Even when the industry intended to implement the relational model, it failed. They came up with SQL precisely because they did not know and understand not just the "nuances" of relational", but none of it. And how could they with teachers like him, who consider the application of logic old, obsolete and useless? (see “On DBMS Builders, MySQL and Innobase: Are They DBMSs, Let Alone Relational?", "Comments on an Interview with Jim Gray"). Without proper education, vendors are certainly not going to achieve much when they throw money at everything but relational technology and instead of science guiding them, they are drive it out of academia.
“Which is just one more stupid rant on his part. Yes, SQL is not really relational. Before @%#*ing and moaning about that fact over, and over, and over and over ad nauseum [sic], please suggest a working system which *IS* a true relational system that we can use instead. He can’t. There isn’t one that works. If there was, we would all transition to it in short order. But there’s not. He should stop the constant pissing and moaning about it, and going on and on how he is superior because he understands what ‘true’ relational stuff is, until he can damn well propose a WORKING alternative.”
More fine reasoning and language from somebody whose main asset should be his intellect. I will leave it to the reader to judge who is "moaning and pissing stupid" here. But I dare him to find more than a handful of older practitioners who know what relational means and that SQL is not relational.

How does he propose to get a working relational system, if he and his colleagues do no research and teaching on the subject? Not only that, but when others make that effort, they dismiss it as old and useless because it’s not implemented. Boggles the mind. We would like nothing better than not to have to rant" and we wouldn’t have to if academia did its proper job. It is not a matter of us being "superior", but rather the academia becoming increasingly inferior.

For the benefit of the reader, Dataphor by Alphora is a working implementation of the data language principles laid out in The Third Manifesto; Required Technologies is working on a true RDBMS based on the TransRelational™ implementation model; and we recently outlined a relational solution to the treatment of missing data in Practical Database Foundations paper #8, “The Final NULL in the Coffin”. What are his contributions, may we, again, ask? [the fad-driven, ignorant industry has driven all of these into the ground].

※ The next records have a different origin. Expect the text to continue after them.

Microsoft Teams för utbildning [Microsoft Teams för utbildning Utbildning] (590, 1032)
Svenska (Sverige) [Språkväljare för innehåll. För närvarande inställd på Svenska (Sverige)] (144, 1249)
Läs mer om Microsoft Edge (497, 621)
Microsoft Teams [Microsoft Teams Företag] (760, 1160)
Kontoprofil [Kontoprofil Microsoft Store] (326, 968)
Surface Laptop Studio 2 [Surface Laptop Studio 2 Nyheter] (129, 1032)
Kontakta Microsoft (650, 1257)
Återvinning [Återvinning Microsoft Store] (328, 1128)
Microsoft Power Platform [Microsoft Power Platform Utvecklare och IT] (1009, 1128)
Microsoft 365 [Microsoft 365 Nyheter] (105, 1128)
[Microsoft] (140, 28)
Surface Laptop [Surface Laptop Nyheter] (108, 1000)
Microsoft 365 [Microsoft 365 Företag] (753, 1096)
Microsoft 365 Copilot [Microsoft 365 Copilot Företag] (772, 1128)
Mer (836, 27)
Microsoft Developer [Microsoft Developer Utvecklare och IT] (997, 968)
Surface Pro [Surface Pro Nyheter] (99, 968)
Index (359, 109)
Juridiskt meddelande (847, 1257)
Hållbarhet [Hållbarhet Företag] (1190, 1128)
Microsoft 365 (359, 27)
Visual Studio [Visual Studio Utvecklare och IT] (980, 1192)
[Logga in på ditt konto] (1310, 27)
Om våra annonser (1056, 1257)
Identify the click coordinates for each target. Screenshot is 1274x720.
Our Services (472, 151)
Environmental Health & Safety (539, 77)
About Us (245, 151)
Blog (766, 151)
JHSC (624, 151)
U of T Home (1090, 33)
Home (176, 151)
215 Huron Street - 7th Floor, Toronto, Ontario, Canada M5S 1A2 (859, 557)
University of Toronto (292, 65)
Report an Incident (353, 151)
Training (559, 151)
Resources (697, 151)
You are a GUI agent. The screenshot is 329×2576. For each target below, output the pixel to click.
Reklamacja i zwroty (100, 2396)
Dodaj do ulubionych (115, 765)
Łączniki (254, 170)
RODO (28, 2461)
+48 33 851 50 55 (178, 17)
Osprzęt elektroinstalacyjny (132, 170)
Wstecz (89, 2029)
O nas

Let me once again quote Dijkstra, a real academic concerned with the intellectual degradation of academia:
“I am annoyed by two phenomena [in computer science] that both strike me as symptoms of immaturity. The one is the widespread sensitivity to fads and fashions, and the wholesale adoption of buzzwords and even buzznotes. Write a paper promising salvation, make it a 'structured' something or a 'virtual' something, or 'abstract', 'distributed' or 'higher-order' or 'applicative' and you can almost be certain of having started a new cult. The other one is the sensitivity to the market place, the unchallenged assumption that industrial products, just because they are there, become by their mere existence a topic worthy of scientific attention, no matter how grave the mistakes they embody. In the sixties the battle that was needed to prevent computing science from degenerating to ‘how to live with the 360 has been won, and ‘courses’ -- usually ‘in depth’!-- about MVS or what have you are now confined to the not so respectable subculture of the commercial training circuit. But now we hear that the advent of the microprocessors is going to revolutionize computing science! I don’t believe that, unless the chasing of mayflies is confused with doing research. A similar battle may be needed.”
--Proc.4th Int. Conf. on Software Engineering, 1979
It takes much more than what he displays to be a genuine academic. And increasingly there are fewer and fewer of those who possess it -- they are replaced with industry practitioners, perpetuating ignorance of foundations. No wonder they dismiss us for essentially doing their job.